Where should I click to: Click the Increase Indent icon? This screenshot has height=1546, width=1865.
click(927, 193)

* * *

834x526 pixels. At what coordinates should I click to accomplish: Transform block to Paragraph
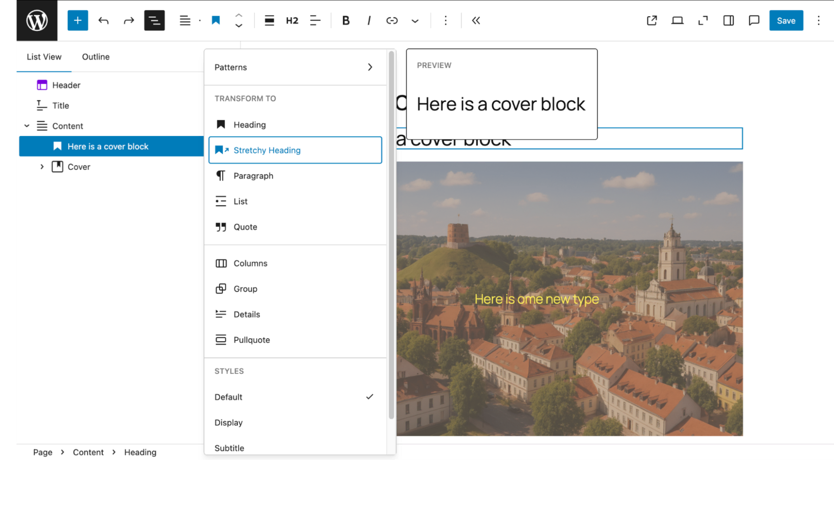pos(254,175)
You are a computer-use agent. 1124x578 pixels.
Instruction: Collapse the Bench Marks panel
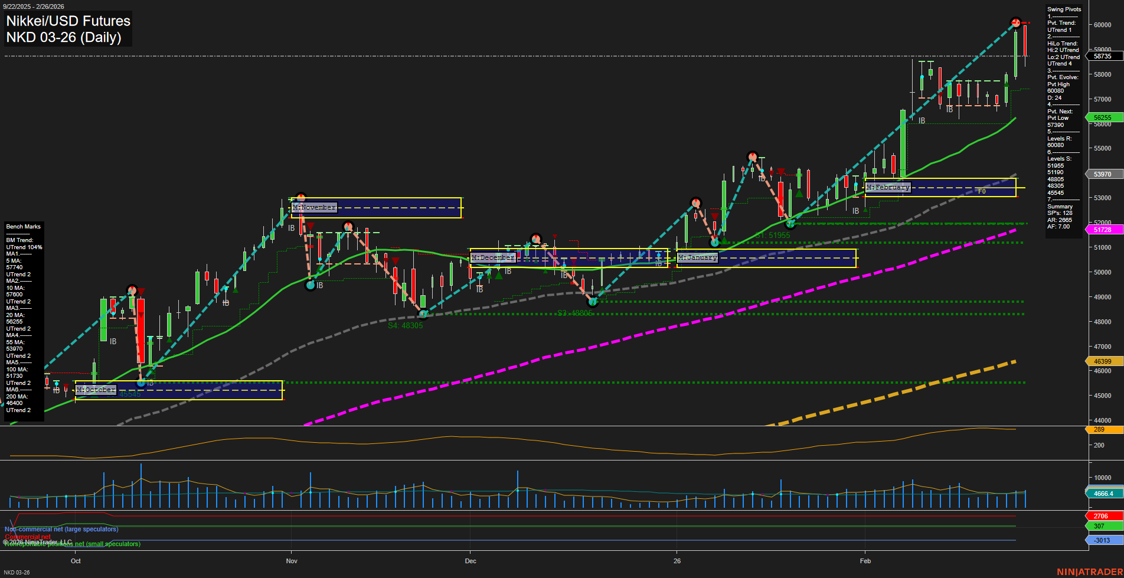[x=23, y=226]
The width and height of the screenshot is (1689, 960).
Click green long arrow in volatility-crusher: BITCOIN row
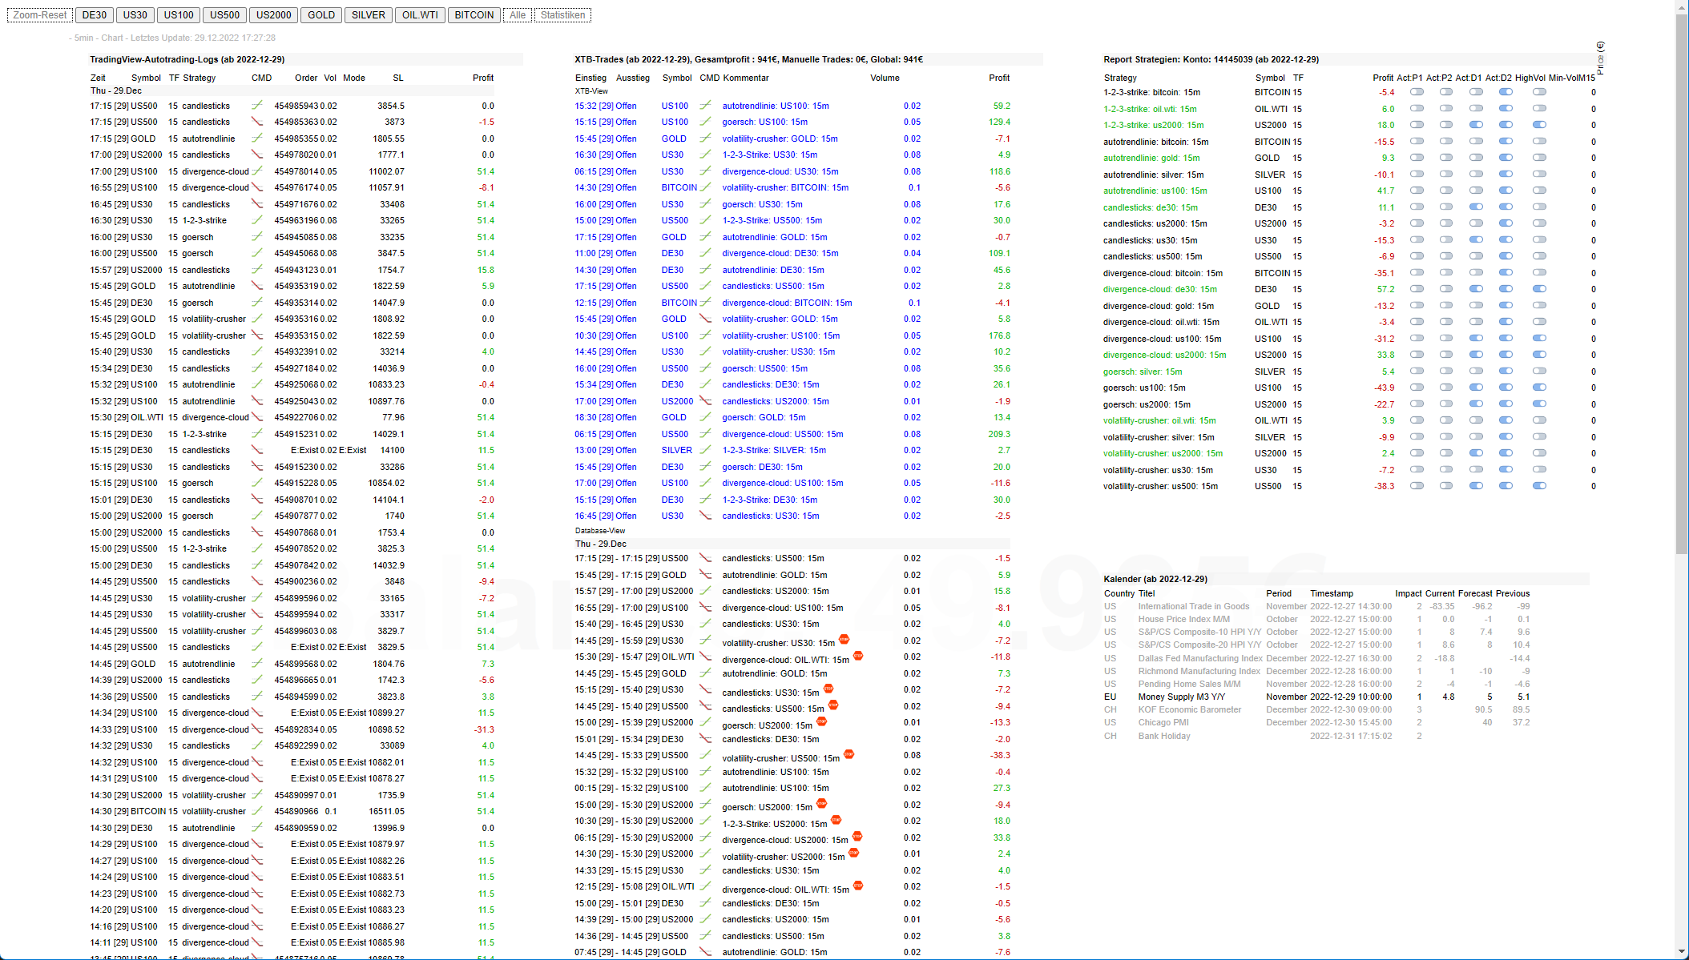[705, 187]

▶ EXERCISE DIRECTIONS
Using the data above, which lines fall from the one with "834x526 pixels. At" through the one with "The width and"? Repeat them exactly, ends included, minus any pictures.

▶ YOUR SOLUTION
834x526 pixels. At what coordinates should I click to accomplish: Transform block to Paragraph
pos(254,175)
You are a computer-use agent. 1124x578 pixels.
Instruction: Collapse the Bench Marks panel
[x=23, y=226]
The width and height of the screenshot is (1689, 960).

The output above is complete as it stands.